- Opening Delimiter -

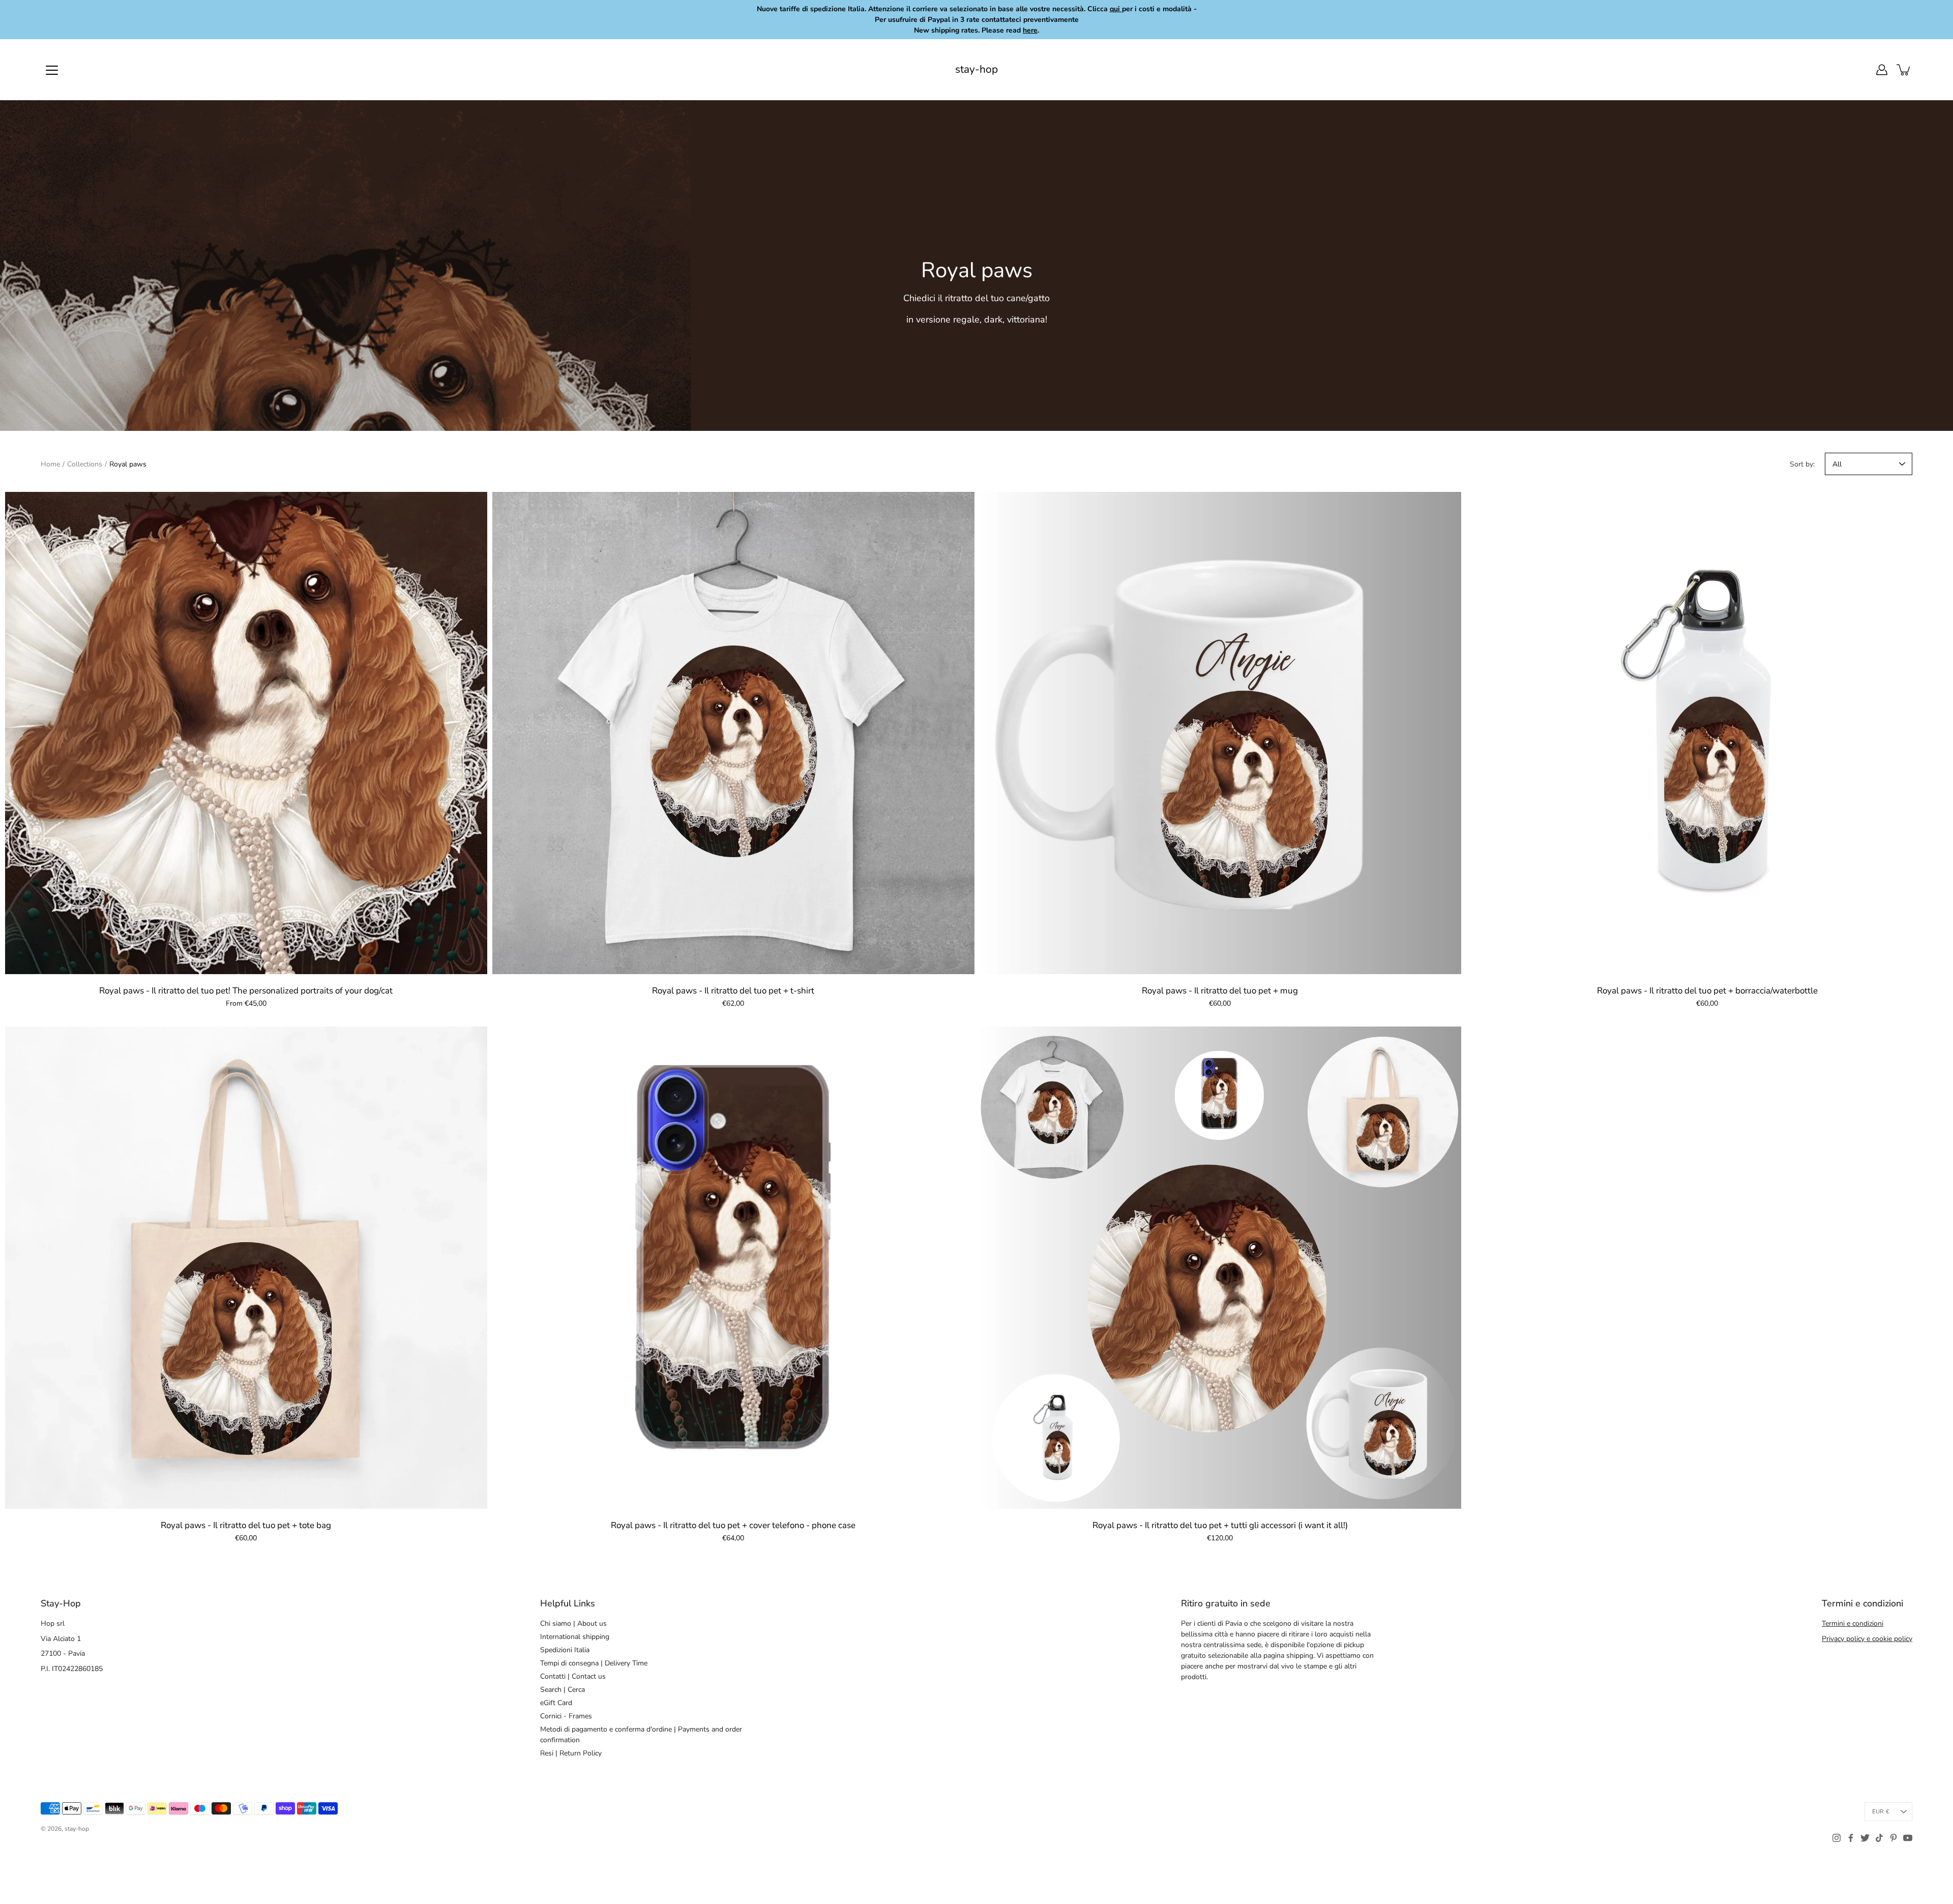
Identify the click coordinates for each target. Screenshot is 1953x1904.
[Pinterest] (1893, 1838)
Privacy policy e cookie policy (1867, 1639)
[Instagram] (1836, 1838)
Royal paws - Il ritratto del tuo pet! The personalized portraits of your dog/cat (246, 991)
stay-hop (976, 69)
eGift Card (556, 1703)
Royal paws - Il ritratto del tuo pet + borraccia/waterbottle (1706, 991)
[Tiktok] (1879, 1838)
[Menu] (52, 70)
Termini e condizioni (1852, 1623)
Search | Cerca (562, 1689)
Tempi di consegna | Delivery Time (593, 1663)
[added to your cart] (1904, 70)
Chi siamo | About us (573, 1623)
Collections (84, 464)
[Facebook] (1850, 1838)
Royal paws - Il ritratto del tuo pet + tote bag (246, 1525)
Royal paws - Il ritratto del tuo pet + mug (1220, 991)
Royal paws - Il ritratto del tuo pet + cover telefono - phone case (733, 1525)
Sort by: (1802, 464)
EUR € (1880, 1811)
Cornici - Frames (566, 1716)
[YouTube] (1907, 1838)
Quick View (246, 732)
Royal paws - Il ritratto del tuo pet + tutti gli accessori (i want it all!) (1220, 1525)
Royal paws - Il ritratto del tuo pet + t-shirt (733, 991)
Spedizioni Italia (564, 1650)
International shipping (574, 1637)
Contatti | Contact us (573, 1676)
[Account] (1882, 70)
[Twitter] (1865, 1838)
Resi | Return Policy (571, 1753)
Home (50, 464)
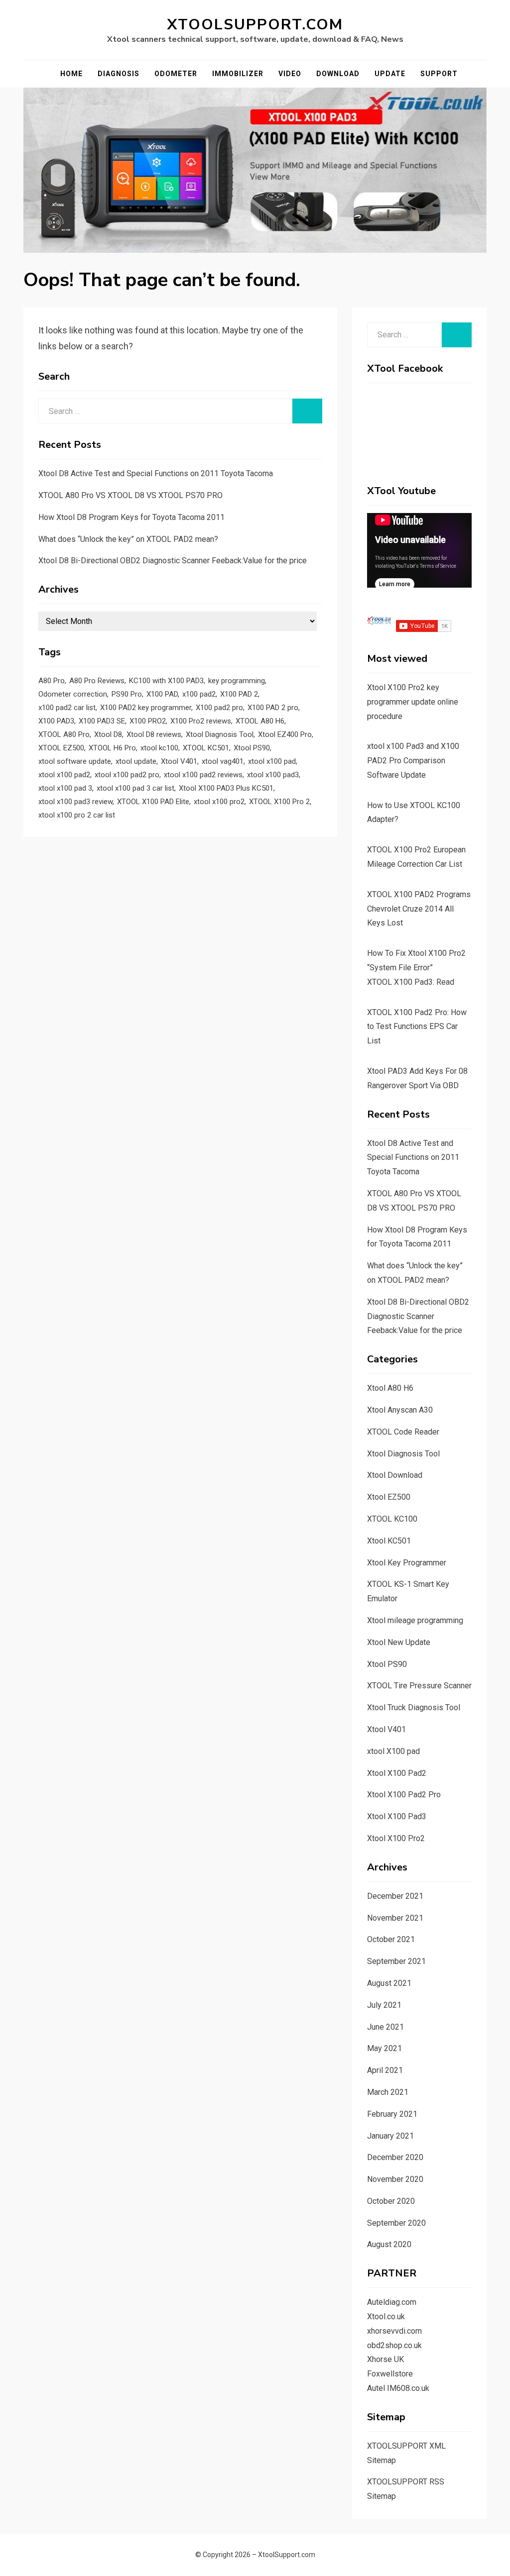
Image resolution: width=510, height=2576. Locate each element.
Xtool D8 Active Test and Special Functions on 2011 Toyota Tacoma (155, 473)
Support (439, 74)
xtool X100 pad (393, 1751)
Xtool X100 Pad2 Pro (404, 1794)
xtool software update (74, 761)
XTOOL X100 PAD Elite (153, 801)
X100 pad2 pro (219, 707)
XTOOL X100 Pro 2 (279, 801)
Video (289, 74)
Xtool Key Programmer (406, 1562)
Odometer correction (72, 694)
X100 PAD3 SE (102, 721)
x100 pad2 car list (67, 707)
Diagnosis (118, 74)
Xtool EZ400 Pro (285, 734)
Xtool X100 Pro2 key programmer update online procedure (412, 702)
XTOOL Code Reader (403, 1432)
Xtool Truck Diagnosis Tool (413, 1707)
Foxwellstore (390, 2373)
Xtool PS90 (252, 747)
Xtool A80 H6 (390, 1388)
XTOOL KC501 (206, 747)
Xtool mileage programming (415, 1620)
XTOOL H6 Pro (112, 747)
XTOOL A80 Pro (64, 734)
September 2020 (396, 2223)
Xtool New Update (398, 1642)
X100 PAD (162, 694)
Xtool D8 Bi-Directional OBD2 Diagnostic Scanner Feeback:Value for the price (172, 560)
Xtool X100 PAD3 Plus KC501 (226, 788)
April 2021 (385, 2070)
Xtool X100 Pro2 (396, 1838)
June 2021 (385, 2027)
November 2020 (395, 2179)
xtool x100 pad (272, 761)
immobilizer (237, 74)
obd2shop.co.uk (394, 2345)
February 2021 (392, 2114)
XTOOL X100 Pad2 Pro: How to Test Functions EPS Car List (417, 1027)
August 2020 (389, 2244)
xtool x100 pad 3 (65, 788)
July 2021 (384, 2005)
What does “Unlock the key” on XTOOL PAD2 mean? (128, 539)
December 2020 (395, 2157)
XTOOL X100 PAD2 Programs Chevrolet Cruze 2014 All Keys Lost (419, 909)
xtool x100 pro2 (219, 801)
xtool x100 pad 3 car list (135, 788)
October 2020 (391, 2201)
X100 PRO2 (147, 721)
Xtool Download (394, 1475)
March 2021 (387, 2092)
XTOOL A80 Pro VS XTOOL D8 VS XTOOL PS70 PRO (130, 495)
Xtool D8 (108, 734)
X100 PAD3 (56, 721)
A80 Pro (51, 680)
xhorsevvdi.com (394, 2331)
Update (390, 74)
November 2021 (395, 1918)
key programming (236, 680)
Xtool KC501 (389, 1541)
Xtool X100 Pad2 (396, 1773)
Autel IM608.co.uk (398, 2388)
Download (338, 74)
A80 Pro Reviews (97, 680)
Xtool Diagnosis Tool (220, 734)
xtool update (136, 761)
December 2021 (395, 1896)
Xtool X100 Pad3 (396, 1816)
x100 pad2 (199, 694)
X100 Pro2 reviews (200, 721)
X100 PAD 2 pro (273, 707)
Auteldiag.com (391, 2302)
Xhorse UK (385, 2359)
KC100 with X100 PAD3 (166, 680)
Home (71, 74)
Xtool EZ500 (388, 1497)
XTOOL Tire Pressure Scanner (419, 1685)
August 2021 (389, 1983)
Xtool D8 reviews (154, 734)
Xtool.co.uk (386, 2316)
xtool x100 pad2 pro (127, 774)
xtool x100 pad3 (273, 774)
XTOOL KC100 (392, 1519)
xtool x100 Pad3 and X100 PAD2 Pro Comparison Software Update (413, 760)
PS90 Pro (127, 694)
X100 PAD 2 (239, 694)
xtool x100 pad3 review (75, 801)
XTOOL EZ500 (61, 747)
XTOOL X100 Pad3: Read (410, 982)
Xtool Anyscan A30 (400, 1410)
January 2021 (390, 2136)
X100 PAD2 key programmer (145, 707)
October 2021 (391, 1939)
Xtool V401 (179, 761)
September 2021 (396, 1961)
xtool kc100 (159, 747)
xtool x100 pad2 (64, 774)
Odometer (175, 74)
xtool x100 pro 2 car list (76, 815)
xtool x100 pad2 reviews (203, 774)
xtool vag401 (223, 761)
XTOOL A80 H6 (260, 721)
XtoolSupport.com (255, 24)
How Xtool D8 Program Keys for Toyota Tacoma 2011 (131, 517)
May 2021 (384, 2048)
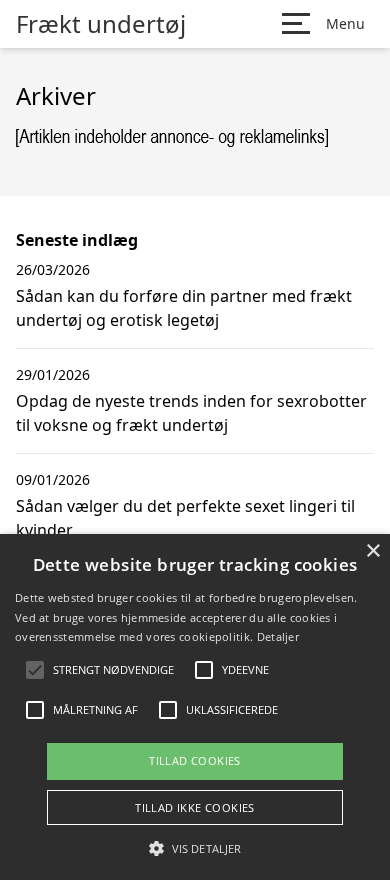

- Closing Delimiter -

[AIM OF THE TASK]
Could you restate every entry above word for word, leaving out the pictures?

[TASK SOLUTION]
Identify the click coordinates for each target. Screenshot is 1953x1904.
[Pinterest] (1893, 1838)
Privacy policy e cookie policy (1867, 1639)
[Instagram] (1836, 1838)
Royal paws - Il ritratto del tuo pet! The personalized portraits of your dog/cat (246, 991)
stay-hop (976, 69)
eGift Card (556, 1703)
Royal paws - Il ritratto del tuo pet + borraccia/waterbottle (1706, 991)
[Tiktok] (1879, 1838)
[Menu] (52, 70)
Termini e condizioni (1852, 1623)
Search | Cerca (562, 1689)
Tempi di consegna | Delivery Time (593, 1663)
[added to your cart] (1904, 70)
Chi siamo | About us (573, 1623)
Collections (84, 464)
[Facebook] (1850, 1838)
Royal paws - Il ritratto del tuo pet + tote bag (246, 1525)
Royal paws - Il ritratto del tuo pet + mug (1220, 991)
Royal paws - Il ritratto del tuo pet + cover telefono - phone case (733, 1525)
Sort by: (1802, 464)
EUR € (1880, 1811)
Cornici - Frames (566, 1716)
[YouTube] (1907, 1838)
Quick View (246, 732)
Royal paws - Il ritratto del tuo pet + tutti gli accessori (i want it all!) (1220, 1525)
Royal paws - Il ritratto del tuo pet + t-shirt (733, 991)
Spedizioni Italia (564, 1650)
International shipping (574, 1637)
Contatti | Contact us (573, 1676)
[Account] (1882, 70)
[Twitter] (1865, 1838)
Resi | Return Policy (571, 1753)
Home (50, 464)
Image resolution: width=510, height=2576. Locate each element.
Xtool D8 Active Test and Special Functions on 2011 Toyota Tacoma (155, 473)
Support (439, 74)
xtool X100 pad (393, 1751)
Xtool X100 Pad2 Pro (404, 1794)
xtool software update (74, 761)
XTOOL X100 PAD Elite (153, 801)
X100 pad2 pro (219, 707)
XTOOL X100 Pro 2 (279, 801)
Video (289, 74)
Xtool Key Programmer (406, 1562)
Odometer correction (72, 694)
X100 PAD3 SE (102, 721)
x100 pad2 car list (67, 707)
Diagnosis (118, 74)
Xtool EZ400 Pro (285, 734)
Xtool X100 Pro2 key programmer update online procedure (412, 702)
XTOOL Code Reader (403, 1432)
Xtool Truck Diagnosis Tool (413, 1707)
Foxwellstore (390, 2373)
Xtool PS90 (252, 747)
Xtool A80 H6 (390, 1388)
XTOOL KC501 (206, 747)
Xtool mileage programming (415, 1620)
XTOOL H6 Pro (112, 747)
XTOOL A80 Pro (64, 734)
September 2020 (396, 2223)
Xtool New Update (398, 1642)
X100 PAD (162, 694)
Xtool D8 Bi-Directional OBD2 Diagnostic Scanner Feeback:Value for the price (172, 560)
Xtool X100 PAD3 Plus KC501 (226, 788)
April 2021 (385, 2070)
Xtool X100 Pro2 (396, 1838)
June 2021 (385, 2027)
November 2020 (395, 2179)
xtool x100 pad (272, 761)
immobilizer (237, 74)
obd2shop.co.uk (394, 2345)
February 2021 (392, 2114)
XTOOL X100 Pad2 Pro: How to Test Functions EPS Car List (417, 1027)
August 2020 (389, 2244)
xtool x100 pad 3 (65, 788)
July 2021 (384, 2005)
What does “Unlock the key” on XTOOL PAD2 mean? (128, 539)
December 2020 (395, 2157)
XTOOL X100 PAD2 Programs Chevrolet Cruze 2014 All Keys Lost (419, 909)
xtool x100 pro2 (219, 801)
xtool x100 pad 3 car list (135, 788)
October 2020 (391, 2201)
X100 PRO2 (147, 721)
Xtool Download (394, 1475)
March 2021 (387, 2092)
XTOOL A80 Pro VS XTOOL D8 VS XTOOL PS70 PRO (130, 495)
Xtool D8 (108, 734)
X100 PAD3 (56, 721)
A80 Pro (51, 680)
xhorsevvdi.com (394, 2331)
Update (390, 74)
November 2021 (395, 1918)
key programming (236, 680)
Xtool KC501 (389, 1541)
Xtool X100 Pad2 (396, 1773)
Autel IM608.co.uk (398, 2388)
Download (338, 74)
A80 Pro Reviews (97, 680)
Xtool Diagnosis Tool (220, 734)
xtool update (136, 761)
December 2021 (395, 1896)
Xtool X100 Pad3 (396, 1816)
x100 pad2 (199, 694)
X100 Pro2 reviews (200, 721)
X100 PAD 2 pro (273, 707)
Auteldiag.com (391, 2302)
Xhorse UK (385, 2359)
KC100 with X100 PAD3 (166, 680)
Home (71, 74)
Xtool EZ500 (388, 1497)
XTOOL Tire Pressure Scanner (419, 1685)
August 2021 (389, 1983)
Xtool D8 reviews (154, 734)
Xtool.co.uk (386, 2316)
xtool x100 pad2 pro (127, 774)
xtool x100 pad3 (273, 774)
XTOOL KC100 (392, 1519)
xtool x100 Pad3 and X100 PAD2 Pro Comparison Software Update (413, 760)
PS90 Pro (127, 694)
X100 PAD 2 (239, 694)
xtool x100 pad3 review (75, 801)
XTOOL EZ500 (61, 747)
XTOOL X100 Pad3: Read (410, 982)
Xtool Anyscan A30 (400, 1410)
January 2021 (390, 2136)
X100 PAD2 key programmer (145, 707)
October 2021 (391, 1939)
Xtool V401 (179, 761)
September 2021 (396, 1961)
xtool kc100 (159, 747)
xtool x100 pad2 (64, 774)
Odometer (175, 74)
xtool x100 pro 2 car list (76, 815)
xtool x100 pad2 reviews (203, 774)
xtool vag401 (223, 761)
XTOOL A80 H6 (260, 721)
XtoolSupport.com (255, 24)
How Xtool D8 Program Keys for Toyota Tacoma 2011 (131, 517)
May 2021 (384, 2048)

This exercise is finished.